Exercise goal » Your task is to quote the records from their first line through the line containing "Task: Open Advanced search link", with nothing added or left out.

+++ Records shown +++

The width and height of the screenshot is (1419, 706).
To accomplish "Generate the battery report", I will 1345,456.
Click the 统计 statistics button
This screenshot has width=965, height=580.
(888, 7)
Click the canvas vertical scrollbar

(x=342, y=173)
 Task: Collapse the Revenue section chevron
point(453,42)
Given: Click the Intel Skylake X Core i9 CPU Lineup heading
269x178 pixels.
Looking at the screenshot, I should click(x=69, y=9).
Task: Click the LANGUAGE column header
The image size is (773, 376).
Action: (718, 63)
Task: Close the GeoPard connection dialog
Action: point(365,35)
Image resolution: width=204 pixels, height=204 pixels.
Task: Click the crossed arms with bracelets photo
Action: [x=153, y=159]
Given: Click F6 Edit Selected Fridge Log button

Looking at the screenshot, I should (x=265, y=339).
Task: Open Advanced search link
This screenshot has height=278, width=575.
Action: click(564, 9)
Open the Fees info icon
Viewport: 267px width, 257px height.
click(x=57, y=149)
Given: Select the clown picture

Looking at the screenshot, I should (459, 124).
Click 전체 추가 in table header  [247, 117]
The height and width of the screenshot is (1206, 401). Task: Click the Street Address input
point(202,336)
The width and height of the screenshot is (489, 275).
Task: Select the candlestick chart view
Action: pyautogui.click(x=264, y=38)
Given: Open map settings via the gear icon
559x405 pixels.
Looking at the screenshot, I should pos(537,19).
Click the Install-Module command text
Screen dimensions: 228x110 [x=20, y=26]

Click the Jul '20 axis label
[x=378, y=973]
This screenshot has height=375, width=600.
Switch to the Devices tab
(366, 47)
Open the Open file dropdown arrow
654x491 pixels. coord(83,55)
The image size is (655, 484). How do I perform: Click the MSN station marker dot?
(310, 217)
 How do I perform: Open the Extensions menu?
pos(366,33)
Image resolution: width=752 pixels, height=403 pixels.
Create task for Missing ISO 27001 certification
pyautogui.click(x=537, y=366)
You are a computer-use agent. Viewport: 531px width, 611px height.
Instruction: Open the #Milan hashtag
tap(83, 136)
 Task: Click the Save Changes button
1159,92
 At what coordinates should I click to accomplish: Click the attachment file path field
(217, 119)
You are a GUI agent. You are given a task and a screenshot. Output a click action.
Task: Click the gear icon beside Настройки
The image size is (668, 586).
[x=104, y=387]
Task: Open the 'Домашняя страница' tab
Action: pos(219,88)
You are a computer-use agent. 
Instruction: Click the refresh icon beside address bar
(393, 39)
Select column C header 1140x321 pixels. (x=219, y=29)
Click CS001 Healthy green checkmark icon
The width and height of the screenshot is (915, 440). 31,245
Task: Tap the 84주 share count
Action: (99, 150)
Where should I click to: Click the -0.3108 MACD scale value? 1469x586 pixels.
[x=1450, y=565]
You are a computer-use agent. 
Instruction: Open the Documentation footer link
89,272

+++

Completed exercise »
The width and height of the screenshot is (1419, 706).
To accomplish "Generate the battery report", I will 1345,456.
Click the 统计 statistics button
This screenshot has width=965, height=580.
(888, 7)
Click the canvas vertical scrollbar

(x=342, y=173)
 Task: Collapse the Revenue section chevron
point(453,42)
Given: Click the Intel Skylake X Core i9 CPU Lineup heading
269x178 pixels.
Looking at the screenshot, I should click(x=69, y=9).
Task: Click the LANGUAGE column header
The image size is (773, 376).
Action: (718, 63)
Task: Close the GeoPard connection dialog
Action: point(365,35)
Image resolution: width=204 pixels, height=204 pixels.
Task: Click the crossed arms with bracelets photo
Action: [x=153, y=159]
Given: Click F6 Edit Selected Fridge Log button

Looking at the screenshot, I should (x=265, y=339).
Task: Open Advanced search link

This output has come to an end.